Jorge Pontual — Por que todas essas ideias reacionárias estão surgindo ao mesmo tempo no mundo todo?
Mark Lilla — Essa sensação de deslocamento, de se estar deslocado no presente, se tornou um fenômeno universal. Todo dia nós acordamos, ligamos nosso computador e vemos na internet que o mundo não é mais como era ontem. Houve uma aceleração nas mudanças em todo o mundo: nossas famílias mudaram, nossa noção de sexualidade mudou, nossa noção de possibilidade humana mudou, nossa familiaridade com o resto do mundo mudou. Uma das coisas que também estimulam o islamismo político e a imigração ao mesmo tempo é que pessoas nos quatro cantos do mundo veem o que é viver em países ocidentais. Têm amigos e parentes que pegam o celular, filmam e mostram como vivem. Então, num período de mudança como este, há uma sensação global de deslocamento e de que o presente não faz sentido e é insuportável. É por isso que eu não vou ficar surpreso se essas tendências reacionárias piorarem nos próximos anos.
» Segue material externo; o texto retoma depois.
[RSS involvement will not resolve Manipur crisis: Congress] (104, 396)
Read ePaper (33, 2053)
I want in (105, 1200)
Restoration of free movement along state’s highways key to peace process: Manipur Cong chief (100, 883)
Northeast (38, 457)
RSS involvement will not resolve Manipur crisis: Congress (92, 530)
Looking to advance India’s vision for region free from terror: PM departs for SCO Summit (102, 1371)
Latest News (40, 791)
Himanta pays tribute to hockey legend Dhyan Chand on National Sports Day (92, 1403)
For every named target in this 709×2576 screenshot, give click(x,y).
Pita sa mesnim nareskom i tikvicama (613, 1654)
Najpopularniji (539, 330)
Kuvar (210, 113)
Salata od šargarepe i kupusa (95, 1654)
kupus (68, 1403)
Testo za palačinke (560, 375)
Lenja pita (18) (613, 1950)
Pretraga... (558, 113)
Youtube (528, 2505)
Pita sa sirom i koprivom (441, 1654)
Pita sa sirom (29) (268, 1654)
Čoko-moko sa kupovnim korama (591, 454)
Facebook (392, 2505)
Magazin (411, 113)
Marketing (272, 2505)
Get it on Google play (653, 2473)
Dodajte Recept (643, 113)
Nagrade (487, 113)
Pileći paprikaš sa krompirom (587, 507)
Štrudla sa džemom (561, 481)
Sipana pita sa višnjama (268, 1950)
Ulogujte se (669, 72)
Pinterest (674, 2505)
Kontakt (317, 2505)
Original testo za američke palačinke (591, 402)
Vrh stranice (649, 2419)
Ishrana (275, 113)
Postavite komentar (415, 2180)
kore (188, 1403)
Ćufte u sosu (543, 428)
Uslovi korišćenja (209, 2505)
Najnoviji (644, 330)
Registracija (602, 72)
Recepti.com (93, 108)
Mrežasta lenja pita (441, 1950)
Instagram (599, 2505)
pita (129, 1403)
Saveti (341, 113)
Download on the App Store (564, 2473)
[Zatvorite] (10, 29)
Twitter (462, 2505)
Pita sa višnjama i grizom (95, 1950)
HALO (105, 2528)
Jorge Pontual — Eu vou ler um trecho do livro: “a ironia pode ser definida como a capacidade de negociar a distância entre o real e o ideal sem fazer violência contra um ou outro. O que quer dizer quando define a ironia assim?
Mark Lilla — A ironia pode ser usada em seu sentido mais comum, de ironia cômica, mas a acepção original da palavra é uma certa distância do presente e uma capacidade de duas ideias contraditórias conviverem na mesma pessoa. Se você fala na ironia da história, não é que a história deu errado, mas que ela deu certo e deu errado, que os seres humanos têm ambições e fracassam, e a ironia é a capacidade de lidar com esses dois extremos. E é a perda da ironia nesse sentido que é capaz de deixar as pessoas suscetíveis tanto a esperanças revolucionárias irrealistas como ao desespero nostálgico irrealista. Então, se achamos que o presente não corresponde a um ideal que temos, a solução não é fazer o mundo encaixar nesse ideal nem abandonar o ideal, mas se agarrar a ele, reconhecer por que é difícil alcança-lo e se agarrar a um sentido realista do real sem perder a noção de como gostaríamos que as coisas fossem. É uma maturidade, e eu associo essa maturidade ao liberalismo. O liberalismo é, em resumo, uma maturidade política que revolucionários e reacionários não têm. E a ironia não é inspiradora. Os outros dois podem inspirar. A ironia é construída aos poucos sem que você perceba, mas, quando ela não existe, você sofre, e é neste momento que estamos.